Em Coimbra, esta prática ganha uma dimensão única, reforçada pelo enquadramento e comunidade local.
Coimbra, lar da universidade mais antiga de Portugal e uma das mais antigas da Europa, é uma cidade onde o conhecimento, a investigação e a inovação terapêutica convergem de forma natural. A tradição académica da cidade estende-se às medicinas complementares, com a Universidade de Coimbra a acolher investigação em fitoterapia, medicina integrativa e neurociência contemplativa. Esta cidade do Mondego oferece uma cena de bem-estar madura e fundamentada, onde terapeutas certificados pela Lei n.º 71/2013 combinam rigor científico com abordagens holísticas. Dos consultórios de naturopatia na Alta universitária aos estúdios de yoga junto ao Rio Mondego, passando pelas clínicas de acupunctura em Solum e os centros de osteopatia em Santo António dos Olivais, Coimbra dispõe de uma rede completa de terapias alternativas. A Mata do Choupal, ao longo do Mondego, proporciona um cenário verde único para práticas ao ar livre, enquanto a Serra da Lousã e o Buçaco, a meia hora, oferecem retiros de imersão na natureza. A comunidade estudantil mantém preços acessíveis e gera procura contínua por yoga, meditação, sofrologia e técnicas de gestão de stress. Coimbra é ideal para quem valoriza terapias fundamentadas em evidência, praticadas por profissionais com forte ligação ao meio académico e científico.

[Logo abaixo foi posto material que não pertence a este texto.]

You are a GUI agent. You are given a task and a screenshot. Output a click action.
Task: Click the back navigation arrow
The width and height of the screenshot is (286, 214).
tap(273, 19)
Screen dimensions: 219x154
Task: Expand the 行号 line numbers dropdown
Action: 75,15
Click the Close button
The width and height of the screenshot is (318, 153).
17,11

Tratamento manual especializado dirigido às fáscias e tecido conjuntivo
Libertação de restrições fasciais (aderências, tensões, cicatrizes)

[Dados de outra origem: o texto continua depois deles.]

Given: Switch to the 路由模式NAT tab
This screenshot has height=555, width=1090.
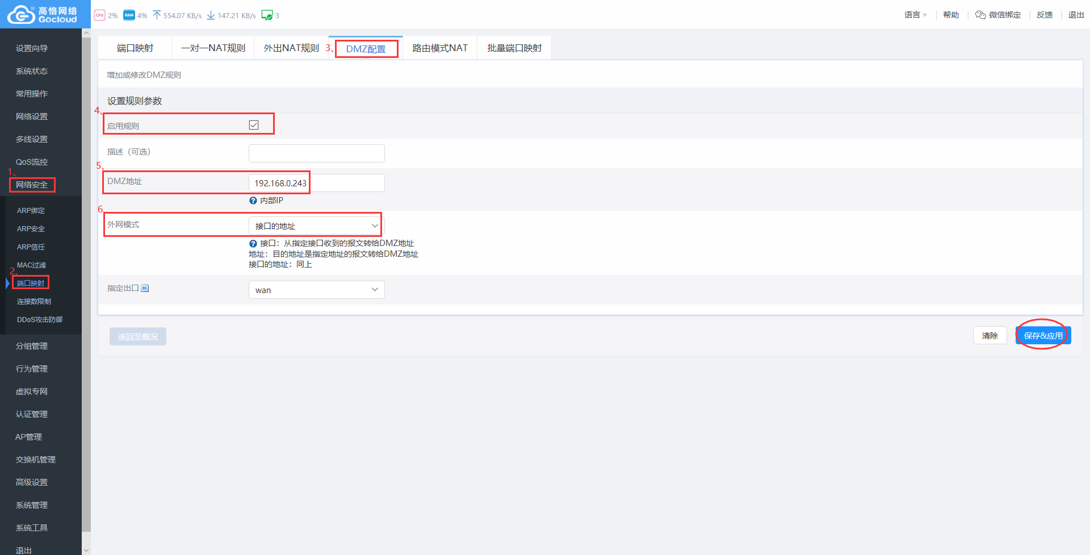Looking at the screenshot, I should [440, 48].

Técnica de Myofascial Release (MFR) — referência internacional
Alívio de dores crónicas e síndrome miofascial
Tratamento de pontos trigger (nódulos musculares dolorosos)
Melhoria da postura e mobilidade global
Bairros / Zonas
Alta / Universidade, Baixa, Solum, Santo António dos Olivais, Celas, Olivais, São Martinho do Bispo, Santa Clara, Eiras, Taveiro
Preços indicativos
40€–80€ / sessão (varia conforme o profissional)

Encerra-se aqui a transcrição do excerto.